→ THE RECORDS:
_ _ _ _ _

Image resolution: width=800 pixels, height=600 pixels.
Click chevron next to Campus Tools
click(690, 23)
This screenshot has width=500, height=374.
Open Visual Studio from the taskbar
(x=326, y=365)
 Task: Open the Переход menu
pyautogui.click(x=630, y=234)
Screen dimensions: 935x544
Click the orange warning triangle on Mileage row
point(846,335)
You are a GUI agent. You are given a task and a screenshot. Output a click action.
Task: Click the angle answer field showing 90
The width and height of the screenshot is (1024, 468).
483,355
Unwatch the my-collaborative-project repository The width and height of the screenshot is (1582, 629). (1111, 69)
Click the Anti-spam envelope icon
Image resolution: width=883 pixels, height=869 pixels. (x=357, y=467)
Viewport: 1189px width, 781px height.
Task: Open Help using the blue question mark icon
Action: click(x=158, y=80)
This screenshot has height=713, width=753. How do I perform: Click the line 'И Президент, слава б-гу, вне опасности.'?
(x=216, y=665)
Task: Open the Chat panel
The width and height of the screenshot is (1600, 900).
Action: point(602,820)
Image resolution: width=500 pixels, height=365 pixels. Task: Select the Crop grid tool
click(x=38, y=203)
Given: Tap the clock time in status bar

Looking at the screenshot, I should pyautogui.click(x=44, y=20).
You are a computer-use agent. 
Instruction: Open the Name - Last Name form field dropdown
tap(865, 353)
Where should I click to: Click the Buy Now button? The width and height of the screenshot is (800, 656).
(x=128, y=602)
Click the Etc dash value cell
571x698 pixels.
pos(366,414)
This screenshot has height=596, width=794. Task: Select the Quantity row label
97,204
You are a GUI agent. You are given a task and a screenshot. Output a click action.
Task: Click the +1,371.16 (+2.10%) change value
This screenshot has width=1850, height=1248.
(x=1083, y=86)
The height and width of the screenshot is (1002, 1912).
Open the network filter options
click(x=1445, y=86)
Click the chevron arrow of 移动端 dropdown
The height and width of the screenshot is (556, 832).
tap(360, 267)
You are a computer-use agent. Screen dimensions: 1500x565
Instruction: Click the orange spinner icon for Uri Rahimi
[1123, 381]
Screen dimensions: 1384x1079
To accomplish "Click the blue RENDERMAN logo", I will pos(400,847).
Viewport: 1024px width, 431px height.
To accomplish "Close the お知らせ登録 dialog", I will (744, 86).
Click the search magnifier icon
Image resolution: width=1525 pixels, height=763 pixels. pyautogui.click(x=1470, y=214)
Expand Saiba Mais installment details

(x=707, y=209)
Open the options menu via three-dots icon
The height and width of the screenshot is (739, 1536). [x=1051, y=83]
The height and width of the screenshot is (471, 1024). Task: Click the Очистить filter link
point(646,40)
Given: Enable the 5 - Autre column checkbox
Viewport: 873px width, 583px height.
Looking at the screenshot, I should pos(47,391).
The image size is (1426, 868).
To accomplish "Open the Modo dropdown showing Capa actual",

_ _ _ _ _

→ GOAL: Reproduce the listing above without alteration, beginning with its first line and continuing through the line containing "I will pos(400,847).", with both of those lines included.

→ RESPONSE FOR THIS EXERCISE:
Image resolution: width=800 pixels, height=600 pixels.
Click chevron next to Campus Tools
click(690, 23)
This screenshot has width=500, height=374.
Open Visual Studio from the taskbar
(x=326, y=365)
 Task: Open the Переход menu
pyautogui.click(x=630, y=234)
Screen dimensions: 935x544
Click the orange warning triangle on Mileage row
point(846,335)
You are a GUI agent. You are given a task and a screenshot. Output a click action.
Task: Click the angle answer field showing 90
The width and height of the screenshot is (1024, 468).
483,355
Unwatch the my-collaborative-project repository The width and height of the screenshot is (1582, 629). (1111, 69)
Click the Anti-spam envelope icon
Image resolution: width=883 pixels, height=869 pixels. (x=357, y=467)
Viewport: 1189px width, 781px height.
Task: Open Help using the blue question mark icon
Action: click(x=158, y=80)
This screenshot has height=713, width=753. How do I perform: Click the line 'И Президент, слава б-гу, вне опасности.'?
(x=216, y=665)
Task: Open the Chat panel
The width and height of the screenshot is (1600, 900).
Action: point(602,820)
Image resolution: width=500 pixels, height=365 pixels. Task: Select the Crop grid tool
click(x=38, y=203)
Given: Tap the clock time in status bar

Looking at the screenshot, I should pyautogui.click(x=44, y=20).
You are a computer-use agent. 
Instruction: Open the Name - Last Name form field dropdown
tap(865, 353)
Where should I click to: Click the Buy Now button? The width and height of the screenshot is (800, 656).
(x=128, y=602)
Click the Etc dash value cell
571x698 pixels.
pos(366,414)
This screenshot has height=596, width=794. Task: Select the Quantity row label
97,204
You are a GUI agent. You are given a task and a screenshot. Output a click action.
Task: Click the +1,371.16 (+2.10%) change value
This screenshot has width=1850, height=1248.
(x=1083, y=86)
The height and width of the screenshot is (1002, 1912).
Open the network filter options
click(x=1445, y=86)
Click the chevron arrow of 移动端 dropdown
The height and width of the screenshot is (556, 832).
tap(360, 267)
You are a computer-use agent. Screen dimensions: 1500x565
Instruction: Click the orange spinner icon for Uri Rahimi
[1123, 381]
Screen dimensions: 1384x1079
To accomplish "Click the blue RENDERMAN logo", I will pos(400,847).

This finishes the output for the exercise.